I’m not really sure what came over me, but on Beltane I was really struck with the urge to plant geraniums. Big, red, in-your-face geraniums. This is a novel moment in my life: up until now, I actively eschewed geraniums because I don’t like their smell. (I have the same problem with petunias.) For whatever reason, though, I just had to get a nice pot of red zonal geraniums.
Zonal geraniums are the classic geranium, and red is its classic color. As I learned later, though, there’s a lot that goes into a name. “Zonal” here just means a geranium started from a cutting rather than by seed. The “geranium” part, though, is much more confusing. Scientifically, the geranium is not a geranium at all: it belongs to the Pelargonium genus, which goes by the common names “storkbills” or “geraniums.” There is also a scientific genus called Geranium, and its common name is the “cranesbills.” Clearly, there are some botanical similarities between the two–indeed, Linnaeus originally classed both under the word “Geranium,” which lead to the verbal confusion today.

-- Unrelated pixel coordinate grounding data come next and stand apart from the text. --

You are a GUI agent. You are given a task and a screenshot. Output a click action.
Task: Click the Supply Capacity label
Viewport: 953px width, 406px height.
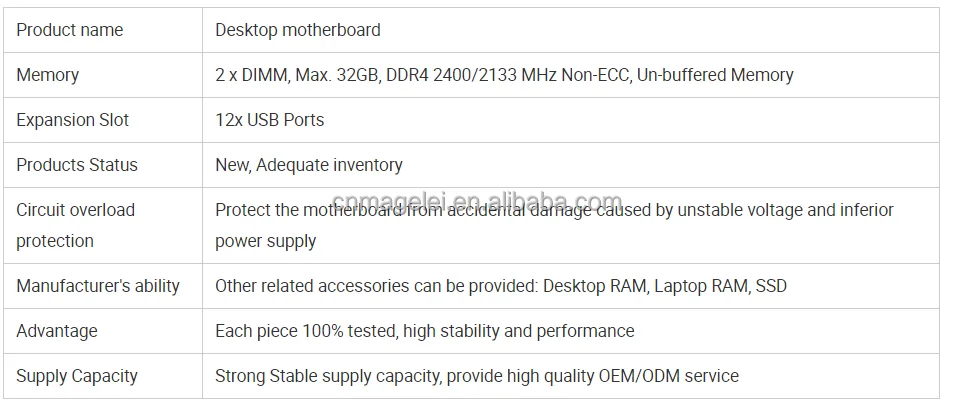click(x=77, y=376)
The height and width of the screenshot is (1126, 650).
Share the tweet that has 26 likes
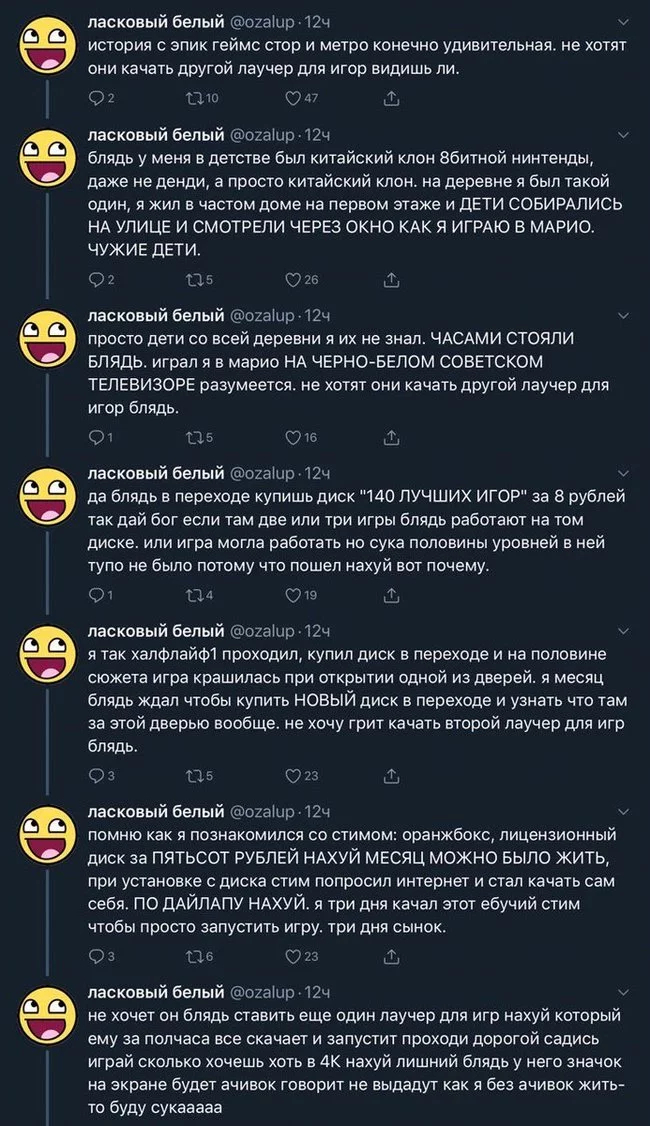[391, 279]
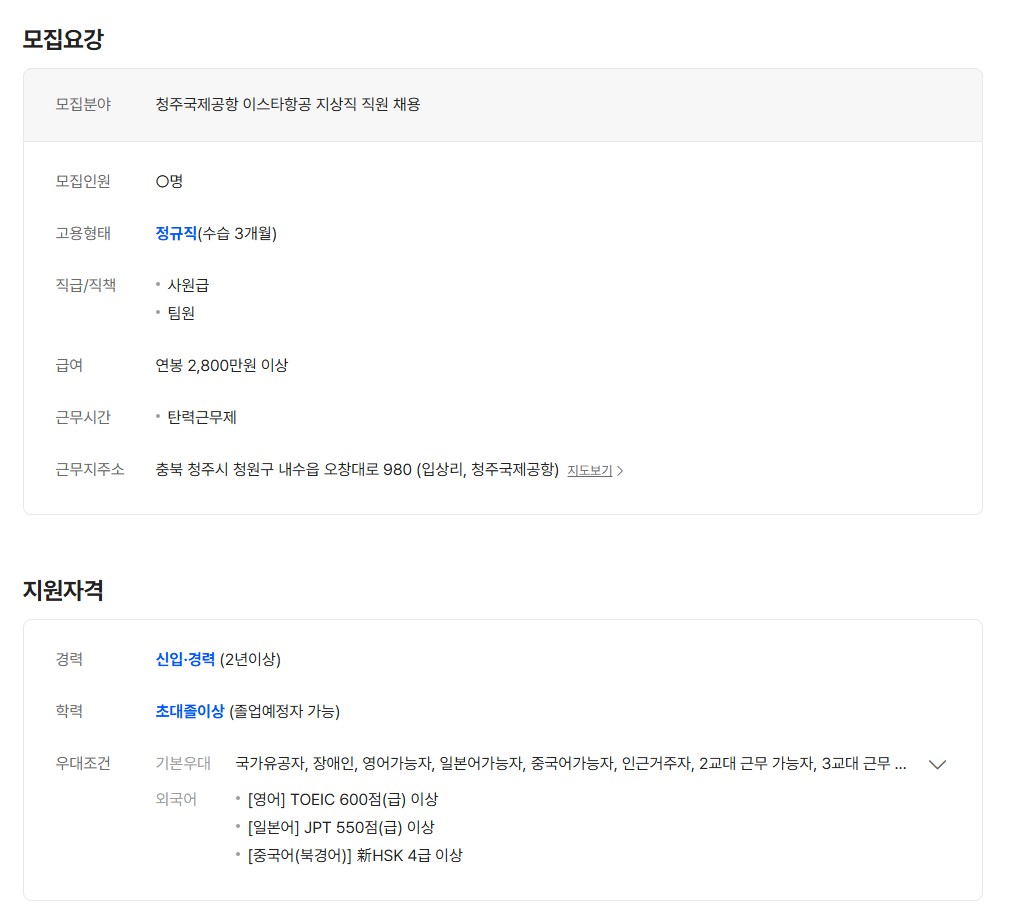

At any rate, the Pelargonium genus is the one magical practitioners call “geranium”, and my plant–Pelargonium x hortorum–along with other common pelargoniums (P. maculatum and P. odoratissimum, for example) share certain magical properties.
According to Scott Cunningham’s Encyclopedia of Magical Herbs, geraniums have a feminine gender, are ruled by the planet Venus and the element water, and have powers of fertility, health, love, and protection. Cunningham notes that
Geraniums of all types are protective when grown in the garden or brought into the home freshly cut and placed into water.
The geranium protects against snakes, for: “Snakes will not go / Where geraniums grow.”
A plot of red geraniums, planted near the Witch’s cottage, told of coming visitors by their movements. The flowers were magically charged to point to the direction of the approaching strangers and thus warn the Witch of their impending arrival.
Banks or pots of red geraniums are quite protective, and strengthen health.
Pink-flowered geraniums are used in love spells, while the white varieties increase fertility.
Curanderos in contemporary Mexico clans and heal patients by brushing them with red geraniums, together with fresh rue and pepper tree branches.
The rose geranium (Pelargonium gravolens) with its highly scented leaves, is used in protection sachets, or the fresh leaves are rubbed onto doorknobs and windows to protect them.
All of the scented geraniums have various magical properties, most of which can be deduced from the scent. Nutmeg-scented geraniums possess much the same powers as nutmeg, and so on.
I noticed that the red geraniums got a special call out in this description. They do seem to have an enduring folk connection to witches. Ellen Dugan repeats as much in her book, Garden Witchery, in an anecdote describing helping an old woman out at a garden shop. When Dugan had finished helping the woman load her garden purchases into her car, the woman turned to her and said:
When I was a girl, my grandmother always told me that you could spot the good witches in the neighborhood by the red geraniums in their window boxes. […] Another way to tell was to look and see if they planted red geraniums or red begonias in circles around their trees. (94)
Maybe that was part of my geranium compulsion? Maybe I could do with a little protection. Maybe it was just the love and joy of Beltane calling to a like correspondence? At any rate, I’m really enjoying my flowers.
Zonal Geranium Care
J.C. Wilkinson, April 2009
Planting: Most zonal geraniums flower best in full sun, needing at least 6 hours of direct sunlight daily. If your summer temperatures reach over 90 degrees, you should plant our zonal geraniums in partial shade, or at least shaded from the hottest afternoon sun. While they will not bloom quite as well in partial shade, most varieties still grow vigorously and put forth satisfactory blooms.
Zonal geraniums love rich, well drained soil, especially with added compost. In pots, you should use a good container potting mix that holds water well. A mix with plenty of peat moss is good, but avoid a mix with too much vermiculite. A good homemade mixture is equal parts of peat moss, perlite, and composted manure.
Zonal geranium leaves seem to die and turn brown for no reason. Since they are susceptible to fungal disease, this can be a problem in humid climates. Deadheading and removing dead leaves will keep them looking their best, and keep them blooming all season.
Fertilizing and Watering: Zonal geraniums are heavy feeders that need to be fed every two weeks with a balanced, water soluble fertilizer. You can also use time-release fertilizer that lasts the entire season. Feeding container-grown plants regularly is very important for best blooming.
The most important consideration in watering zonal geraniums is that they must be watered thoroughly, but allowed to dry out between waterings. They don’t like wet feet, but must be kept watered regularly during very hot summer weather. To check for soil moisture in container grown plants, stick your finger down to the second knuckle. If it’s dry, you need to water.
Overwintering: You can move your zonal geraniums indoors for the winter, or take cuttings, which root easily. You can keep them dormant over the winter as well by taking them out of their pots, cutting them back by two thirds, removing the soil from the roots, and hanging them upside down in a cool, dry basement or cellar, and spraying their roots occasionally to keep them from getting too dry.